#### Work to be completed:
Would you write out the full listing exactly, without any pictures?

· · ·

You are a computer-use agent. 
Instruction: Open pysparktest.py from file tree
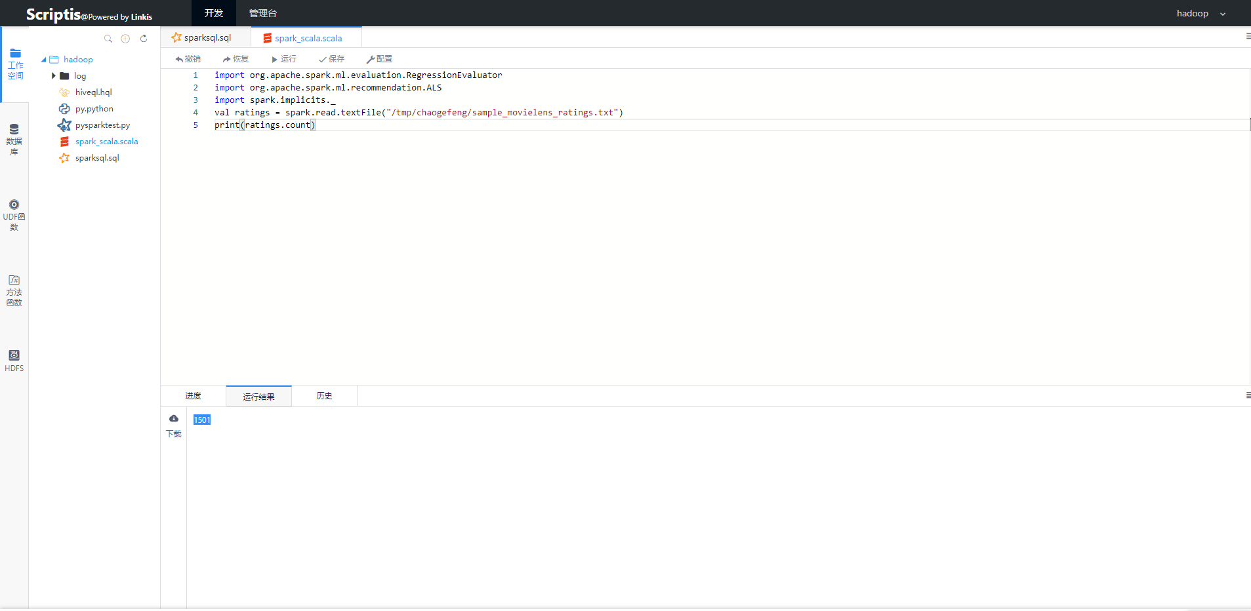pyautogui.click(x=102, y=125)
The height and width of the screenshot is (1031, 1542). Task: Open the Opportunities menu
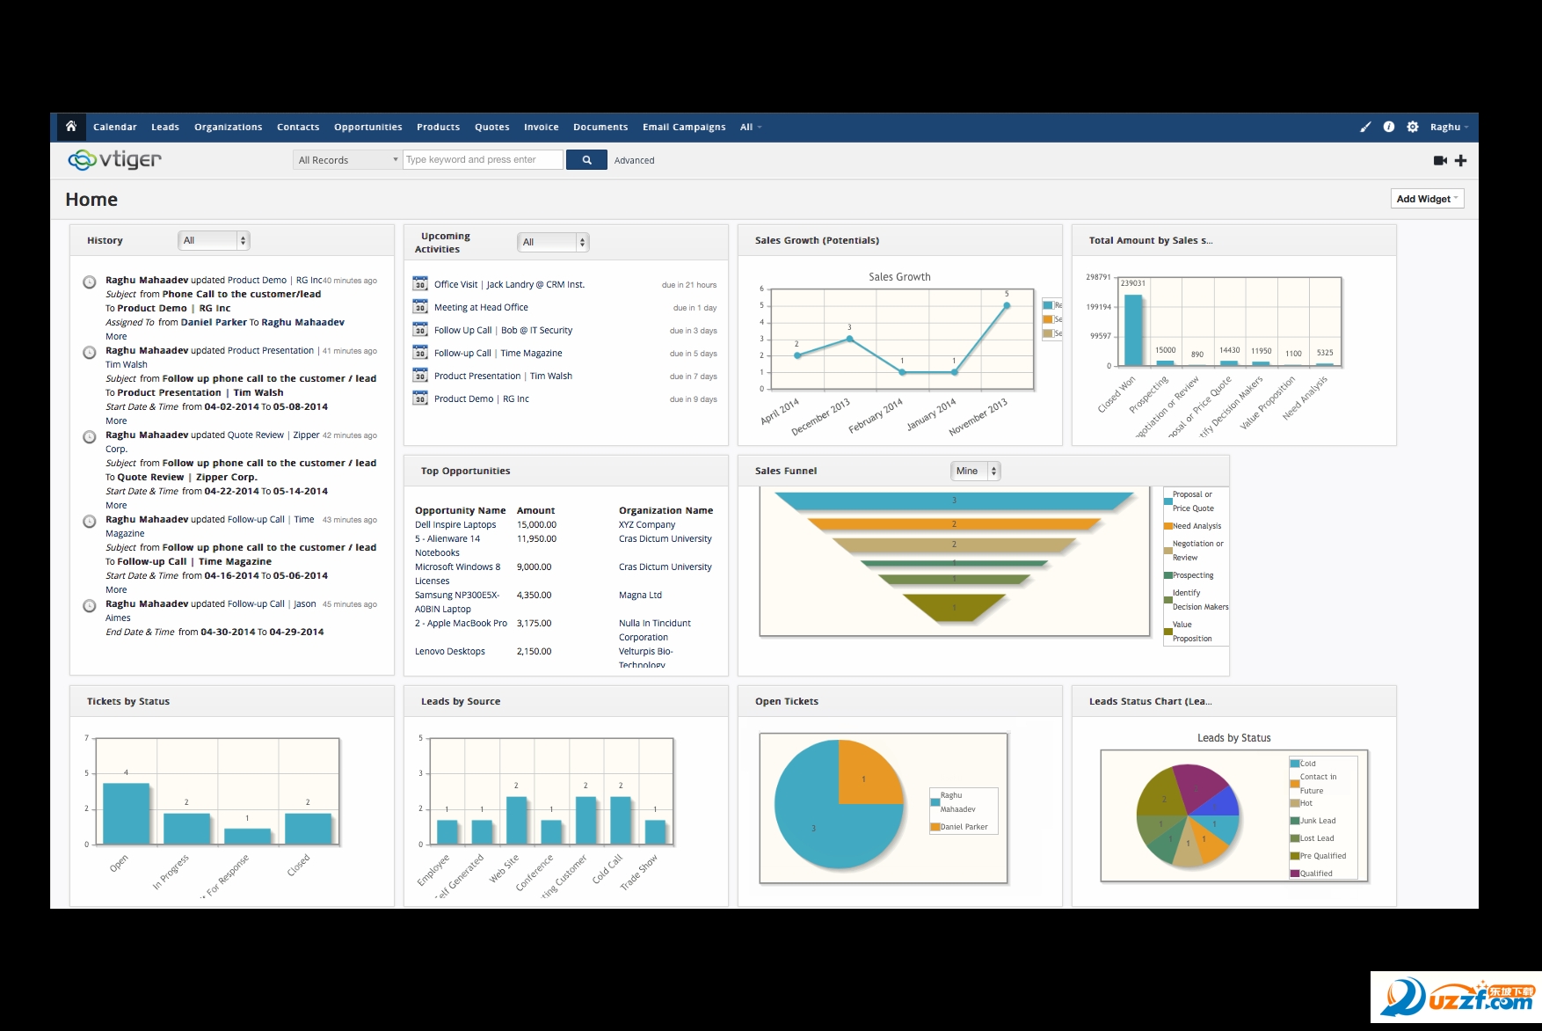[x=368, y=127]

· · ·

#### Solved exercise:
You are a computer-use agent. 
Instruction: Open pysparktest.py from file tree
pyautogui.click(x=102, y=125)
The height and width of the screenshot is (1031, 1542). Task: Open the Opportunities menu
[x=368, y=127]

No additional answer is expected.